═════ Records for processing
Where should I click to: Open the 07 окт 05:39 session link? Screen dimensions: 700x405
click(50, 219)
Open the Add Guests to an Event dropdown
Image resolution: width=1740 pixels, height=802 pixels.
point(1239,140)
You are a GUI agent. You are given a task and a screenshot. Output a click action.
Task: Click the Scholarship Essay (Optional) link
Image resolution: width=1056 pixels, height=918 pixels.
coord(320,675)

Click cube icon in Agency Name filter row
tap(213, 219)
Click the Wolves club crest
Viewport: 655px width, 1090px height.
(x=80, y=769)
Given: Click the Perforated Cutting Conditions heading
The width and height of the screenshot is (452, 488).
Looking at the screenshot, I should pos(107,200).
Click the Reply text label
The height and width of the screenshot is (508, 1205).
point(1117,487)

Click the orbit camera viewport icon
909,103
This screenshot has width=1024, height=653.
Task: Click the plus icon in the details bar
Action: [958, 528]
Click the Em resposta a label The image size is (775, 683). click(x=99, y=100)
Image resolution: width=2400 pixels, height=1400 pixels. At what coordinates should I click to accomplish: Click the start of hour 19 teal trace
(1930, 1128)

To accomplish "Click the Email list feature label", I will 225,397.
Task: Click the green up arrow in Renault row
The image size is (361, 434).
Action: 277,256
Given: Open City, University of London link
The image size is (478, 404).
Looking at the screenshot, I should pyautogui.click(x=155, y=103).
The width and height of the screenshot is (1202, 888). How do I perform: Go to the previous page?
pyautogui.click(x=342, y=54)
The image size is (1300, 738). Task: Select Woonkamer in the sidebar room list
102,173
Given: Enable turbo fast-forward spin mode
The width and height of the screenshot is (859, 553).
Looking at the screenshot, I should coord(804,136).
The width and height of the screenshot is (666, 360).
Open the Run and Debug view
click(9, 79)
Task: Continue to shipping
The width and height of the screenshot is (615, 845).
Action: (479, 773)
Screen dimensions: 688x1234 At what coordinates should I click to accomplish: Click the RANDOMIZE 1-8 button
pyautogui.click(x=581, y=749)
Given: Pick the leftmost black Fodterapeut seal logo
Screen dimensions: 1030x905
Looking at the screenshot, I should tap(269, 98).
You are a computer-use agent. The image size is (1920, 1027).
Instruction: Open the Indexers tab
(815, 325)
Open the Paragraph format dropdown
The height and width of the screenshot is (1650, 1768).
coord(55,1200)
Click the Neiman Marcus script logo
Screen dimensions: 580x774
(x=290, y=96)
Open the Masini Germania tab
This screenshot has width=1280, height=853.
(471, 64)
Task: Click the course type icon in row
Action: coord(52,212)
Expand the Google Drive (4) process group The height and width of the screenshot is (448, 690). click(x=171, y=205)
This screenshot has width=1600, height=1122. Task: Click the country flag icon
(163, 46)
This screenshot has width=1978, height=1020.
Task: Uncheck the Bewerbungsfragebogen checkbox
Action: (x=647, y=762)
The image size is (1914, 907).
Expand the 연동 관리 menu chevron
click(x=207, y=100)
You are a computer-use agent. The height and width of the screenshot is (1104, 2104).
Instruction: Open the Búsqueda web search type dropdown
══════════
- _Written problem_: Retype, with no changes, the part of the data above that opens with the line containing "Open the Masini Germania tab" and runs through the end of the data.

- _Answer_:
Open the Masini Germania tab
This screenshot has width=1280, height=853.
(471, 64)
Task: Click the course type icon in row
Action: coord(52,212)
Expand the Google Drive (4) process group The height and width of the screenshot is (448, 690). click(x=171, y=205)
This screenshot has width=1600, height=1122. Task: Click the country flag icon
(163, 46)
This screenshot has width=1978, height=1020.
Task: Uncheck the Bewerbungsfragebogen checkbox
Action: (x=647, y=762)
The image size is (1914, 907).
Expand the 연동 관리 menu chevron
click(x=207, y=100)
You are a computer-use agent. The height and width of the screenshot is (1104, 2104).
Instruction: Open the Búsqueda web search type dropdown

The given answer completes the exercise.